One day in the summer of 1908 I felt sleepy and my family couldn’t understand why I roamed all over the ranch and would hide and go to sleep. We had sheared the sheep and had the wool in big sacks all stacked up when I crawled in between them and went to sleep. At supper time no one knew where I was. They looked in all the barns and in the old wells. About midnight daddy found me. Boy I got scolded and sent to bed. I didn’t care as I was still sleepy and didn’t want to eat. The next day Birdie took me to the post office. I slept all the way and had a headache and wouldn’t eat. Then Mama decided I had to be doctored as she never had a child act this way. Birdie was sick too, so we drove to Pueblo – took us all day, and the next day the Dr. came. I was real proud that the attention was all on me until the Dr. pulled up my dress to feel of my tummy. I can remember how indignant I was, but he found I had walking typhoid fever. Birdie had it too, and was real sick. He gave us pills and told daddy to dig another well, as our water was giving us this sickness. How worried our parents must have been, with 9 children to worry about.
Mable as a young girl

One June morning in 1909 Daddy said, “Birdie! Take all your brothers and sisters and go play in the sand draw. Mrs. Mary Arnold was there, and that was strange so early in the morning. Well, we all went out the door together, Birdie, Norman, Augusta, Floyd, Lemuel, Me, Garnons and Johnnie. Richard was a baby still in bed. Now I was curious so I slipped around to the front door and sat on the steps. Sure enough – in a while Daddy called for Birdie to come and bring her family. I waited till they got to the house then I joined them. Sneaky, eh? But I had to know. Daddy said the stork had brought us a baby sister. I asked how he got in the house and Daddy said by the front door and I told him, “Oh, no it didn’t as I was sitting on the steps.” So I got a whack and sent out.

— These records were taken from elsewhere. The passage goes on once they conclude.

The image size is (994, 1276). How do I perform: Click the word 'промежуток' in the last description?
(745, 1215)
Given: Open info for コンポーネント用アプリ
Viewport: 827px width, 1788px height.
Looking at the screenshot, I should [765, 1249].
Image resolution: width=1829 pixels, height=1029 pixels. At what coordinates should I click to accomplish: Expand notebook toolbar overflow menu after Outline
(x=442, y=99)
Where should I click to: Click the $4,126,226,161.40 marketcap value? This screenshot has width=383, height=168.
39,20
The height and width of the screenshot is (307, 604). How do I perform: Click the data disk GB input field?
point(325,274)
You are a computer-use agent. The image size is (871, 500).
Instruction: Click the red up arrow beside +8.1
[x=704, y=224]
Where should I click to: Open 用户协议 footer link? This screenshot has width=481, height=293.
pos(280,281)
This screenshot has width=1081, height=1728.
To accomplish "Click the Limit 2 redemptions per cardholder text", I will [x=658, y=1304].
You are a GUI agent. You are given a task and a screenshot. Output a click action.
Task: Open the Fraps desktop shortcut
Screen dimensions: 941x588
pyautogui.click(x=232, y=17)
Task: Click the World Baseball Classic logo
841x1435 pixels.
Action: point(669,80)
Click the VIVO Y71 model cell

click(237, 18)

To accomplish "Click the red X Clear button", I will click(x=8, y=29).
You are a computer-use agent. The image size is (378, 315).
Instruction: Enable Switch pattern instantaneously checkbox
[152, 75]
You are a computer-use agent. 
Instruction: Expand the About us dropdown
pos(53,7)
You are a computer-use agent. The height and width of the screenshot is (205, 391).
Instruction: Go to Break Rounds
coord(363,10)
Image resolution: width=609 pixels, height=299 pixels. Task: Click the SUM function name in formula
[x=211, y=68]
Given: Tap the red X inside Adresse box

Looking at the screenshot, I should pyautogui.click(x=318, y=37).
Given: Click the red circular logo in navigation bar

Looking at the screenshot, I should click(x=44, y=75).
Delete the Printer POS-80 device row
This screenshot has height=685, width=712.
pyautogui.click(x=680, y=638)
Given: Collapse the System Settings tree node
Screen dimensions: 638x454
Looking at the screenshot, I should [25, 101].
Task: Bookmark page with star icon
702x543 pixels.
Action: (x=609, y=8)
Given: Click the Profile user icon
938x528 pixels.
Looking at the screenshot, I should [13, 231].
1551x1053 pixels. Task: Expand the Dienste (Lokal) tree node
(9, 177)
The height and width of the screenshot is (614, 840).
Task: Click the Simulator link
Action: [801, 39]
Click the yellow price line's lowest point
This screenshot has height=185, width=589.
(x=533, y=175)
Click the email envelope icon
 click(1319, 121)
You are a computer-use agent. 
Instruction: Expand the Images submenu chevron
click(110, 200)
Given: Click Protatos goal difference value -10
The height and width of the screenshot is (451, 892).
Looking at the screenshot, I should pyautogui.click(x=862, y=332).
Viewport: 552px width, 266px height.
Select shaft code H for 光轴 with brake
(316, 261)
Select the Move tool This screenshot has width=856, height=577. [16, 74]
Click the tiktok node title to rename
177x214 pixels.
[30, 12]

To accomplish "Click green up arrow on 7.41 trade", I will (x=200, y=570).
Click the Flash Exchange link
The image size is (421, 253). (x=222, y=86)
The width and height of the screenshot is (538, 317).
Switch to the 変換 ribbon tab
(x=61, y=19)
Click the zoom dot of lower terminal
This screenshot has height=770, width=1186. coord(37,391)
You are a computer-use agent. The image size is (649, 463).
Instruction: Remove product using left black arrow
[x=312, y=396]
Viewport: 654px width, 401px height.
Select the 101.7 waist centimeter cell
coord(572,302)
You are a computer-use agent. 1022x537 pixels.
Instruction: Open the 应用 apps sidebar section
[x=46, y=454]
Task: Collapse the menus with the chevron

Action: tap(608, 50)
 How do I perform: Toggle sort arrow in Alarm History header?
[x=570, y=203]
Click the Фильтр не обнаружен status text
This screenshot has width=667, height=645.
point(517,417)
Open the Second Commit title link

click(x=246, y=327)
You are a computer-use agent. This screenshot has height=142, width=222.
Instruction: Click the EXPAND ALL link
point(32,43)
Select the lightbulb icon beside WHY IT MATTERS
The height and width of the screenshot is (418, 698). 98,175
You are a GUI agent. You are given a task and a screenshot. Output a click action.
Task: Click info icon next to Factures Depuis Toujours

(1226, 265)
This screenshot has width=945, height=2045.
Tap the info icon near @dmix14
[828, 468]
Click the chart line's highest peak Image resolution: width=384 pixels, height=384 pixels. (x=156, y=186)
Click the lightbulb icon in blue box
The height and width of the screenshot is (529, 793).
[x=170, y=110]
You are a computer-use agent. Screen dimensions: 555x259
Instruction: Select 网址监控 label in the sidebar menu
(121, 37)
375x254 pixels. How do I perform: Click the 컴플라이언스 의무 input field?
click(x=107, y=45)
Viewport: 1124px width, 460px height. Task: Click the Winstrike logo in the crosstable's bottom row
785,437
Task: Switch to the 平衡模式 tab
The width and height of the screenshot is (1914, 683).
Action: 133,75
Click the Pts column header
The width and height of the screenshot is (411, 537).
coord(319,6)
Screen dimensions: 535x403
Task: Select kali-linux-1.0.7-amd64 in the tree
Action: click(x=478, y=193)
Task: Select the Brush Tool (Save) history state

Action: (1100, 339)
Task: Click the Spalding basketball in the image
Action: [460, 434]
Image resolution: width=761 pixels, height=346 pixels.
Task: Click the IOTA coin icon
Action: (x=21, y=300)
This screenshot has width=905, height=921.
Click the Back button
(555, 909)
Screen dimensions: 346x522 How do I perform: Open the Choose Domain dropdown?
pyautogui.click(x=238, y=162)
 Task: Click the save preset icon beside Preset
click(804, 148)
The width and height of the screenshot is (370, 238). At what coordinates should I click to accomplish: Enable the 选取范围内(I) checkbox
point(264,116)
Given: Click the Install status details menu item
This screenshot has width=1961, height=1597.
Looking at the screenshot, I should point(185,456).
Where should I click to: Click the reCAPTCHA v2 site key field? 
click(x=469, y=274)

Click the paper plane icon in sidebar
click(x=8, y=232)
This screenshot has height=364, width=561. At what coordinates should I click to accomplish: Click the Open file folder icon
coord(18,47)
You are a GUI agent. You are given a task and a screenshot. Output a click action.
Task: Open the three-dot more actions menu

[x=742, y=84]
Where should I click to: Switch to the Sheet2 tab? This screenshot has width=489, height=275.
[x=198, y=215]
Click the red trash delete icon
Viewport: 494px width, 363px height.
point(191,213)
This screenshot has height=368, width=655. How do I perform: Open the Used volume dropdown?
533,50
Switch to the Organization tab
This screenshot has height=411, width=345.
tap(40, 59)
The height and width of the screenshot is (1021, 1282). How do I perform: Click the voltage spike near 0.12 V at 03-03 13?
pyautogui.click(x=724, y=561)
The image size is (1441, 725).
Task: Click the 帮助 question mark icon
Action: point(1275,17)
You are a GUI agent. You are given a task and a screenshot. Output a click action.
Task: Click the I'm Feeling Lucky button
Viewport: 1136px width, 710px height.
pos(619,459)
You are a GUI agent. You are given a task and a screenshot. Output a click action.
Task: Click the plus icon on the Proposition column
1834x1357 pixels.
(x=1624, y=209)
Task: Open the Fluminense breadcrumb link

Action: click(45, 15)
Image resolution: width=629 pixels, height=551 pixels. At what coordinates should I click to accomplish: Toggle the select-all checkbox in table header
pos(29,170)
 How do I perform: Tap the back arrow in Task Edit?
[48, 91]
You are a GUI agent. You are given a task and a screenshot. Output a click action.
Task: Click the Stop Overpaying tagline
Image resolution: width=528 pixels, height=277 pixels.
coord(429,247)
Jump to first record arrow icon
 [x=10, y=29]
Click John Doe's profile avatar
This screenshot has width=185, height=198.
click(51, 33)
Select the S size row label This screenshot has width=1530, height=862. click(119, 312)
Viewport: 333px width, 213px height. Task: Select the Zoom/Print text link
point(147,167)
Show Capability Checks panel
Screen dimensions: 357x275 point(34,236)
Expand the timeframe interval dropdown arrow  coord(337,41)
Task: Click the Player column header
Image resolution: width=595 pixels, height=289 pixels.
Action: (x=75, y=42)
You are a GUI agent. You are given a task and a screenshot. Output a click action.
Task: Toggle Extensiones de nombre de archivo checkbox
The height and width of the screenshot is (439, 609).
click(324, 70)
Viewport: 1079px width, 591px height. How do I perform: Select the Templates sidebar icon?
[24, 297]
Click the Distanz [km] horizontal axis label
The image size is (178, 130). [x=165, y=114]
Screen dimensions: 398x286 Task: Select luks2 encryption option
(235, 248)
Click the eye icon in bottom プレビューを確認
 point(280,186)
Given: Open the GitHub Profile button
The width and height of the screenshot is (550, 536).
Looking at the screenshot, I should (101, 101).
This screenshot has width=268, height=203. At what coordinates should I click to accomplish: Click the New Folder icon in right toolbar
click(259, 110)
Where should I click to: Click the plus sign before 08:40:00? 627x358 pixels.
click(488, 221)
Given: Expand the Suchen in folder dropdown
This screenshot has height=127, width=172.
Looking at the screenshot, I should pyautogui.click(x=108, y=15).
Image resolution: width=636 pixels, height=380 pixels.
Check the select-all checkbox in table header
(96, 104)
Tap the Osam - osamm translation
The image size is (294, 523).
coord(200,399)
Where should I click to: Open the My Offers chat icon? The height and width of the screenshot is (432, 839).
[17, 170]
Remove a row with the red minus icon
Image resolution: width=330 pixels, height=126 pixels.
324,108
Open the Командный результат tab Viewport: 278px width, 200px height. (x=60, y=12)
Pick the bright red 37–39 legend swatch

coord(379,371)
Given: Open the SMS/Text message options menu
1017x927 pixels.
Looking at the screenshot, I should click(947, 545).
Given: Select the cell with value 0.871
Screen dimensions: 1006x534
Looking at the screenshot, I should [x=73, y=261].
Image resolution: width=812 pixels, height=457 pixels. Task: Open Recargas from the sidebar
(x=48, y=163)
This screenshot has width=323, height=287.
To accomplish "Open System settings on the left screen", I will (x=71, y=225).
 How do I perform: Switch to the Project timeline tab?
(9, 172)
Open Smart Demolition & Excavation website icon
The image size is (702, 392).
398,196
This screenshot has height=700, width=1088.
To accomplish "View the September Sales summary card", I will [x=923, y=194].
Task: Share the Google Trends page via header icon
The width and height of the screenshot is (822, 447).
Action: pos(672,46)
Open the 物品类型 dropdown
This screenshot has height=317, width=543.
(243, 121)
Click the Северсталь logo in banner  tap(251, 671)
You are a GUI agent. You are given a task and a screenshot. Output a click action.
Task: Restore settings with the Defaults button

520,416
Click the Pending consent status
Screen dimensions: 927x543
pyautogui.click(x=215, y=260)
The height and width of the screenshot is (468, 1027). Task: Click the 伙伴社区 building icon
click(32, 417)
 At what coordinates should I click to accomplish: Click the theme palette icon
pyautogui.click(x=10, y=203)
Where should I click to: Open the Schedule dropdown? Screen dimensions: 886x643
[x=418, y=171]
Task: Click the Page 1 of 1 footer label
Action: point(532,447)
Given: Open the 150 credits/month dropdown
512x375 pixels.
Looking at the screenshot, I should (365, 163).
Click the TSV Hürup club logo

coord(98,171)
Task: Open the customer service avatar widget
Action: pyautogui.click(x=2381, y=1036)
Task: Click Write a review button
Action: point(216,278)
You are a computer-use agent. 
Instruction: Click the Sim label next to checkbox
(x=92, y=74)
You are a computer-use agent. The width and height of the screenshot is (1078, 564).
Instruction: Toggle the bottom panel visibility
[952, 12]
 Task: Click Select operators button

I was 7 years old and my big sister was my ideal. She was always nice to me and I liked her boyfriends.
I used to look at our mother and think she was so beautiful with big blue eyes and coal black hair. But I really thought she was getting old. She was 40 I think.

Mable holding the horse with "The younger set" riding

The Fountain River ran across our farm and we were told to stay away from it, and above all not to throw sticks or rocks in it. Again Garnons and I were disobedient and Daddy rode up just as I threw a stick in. He said, “You little devil, jump in and get that stick out.” So I jumped in. I had never been in any water except the bath tub. So under I went, up I came, down again, and Garnons jumped in, and pulled me out by the hair on my head. See I was bigger than him so he stayed clear of me but could hold to my braids.

In April 1913, Papa sold or traded our beautiful farm and we moved by covered wagon to Haswell, Colorado.

And that's another story for another day.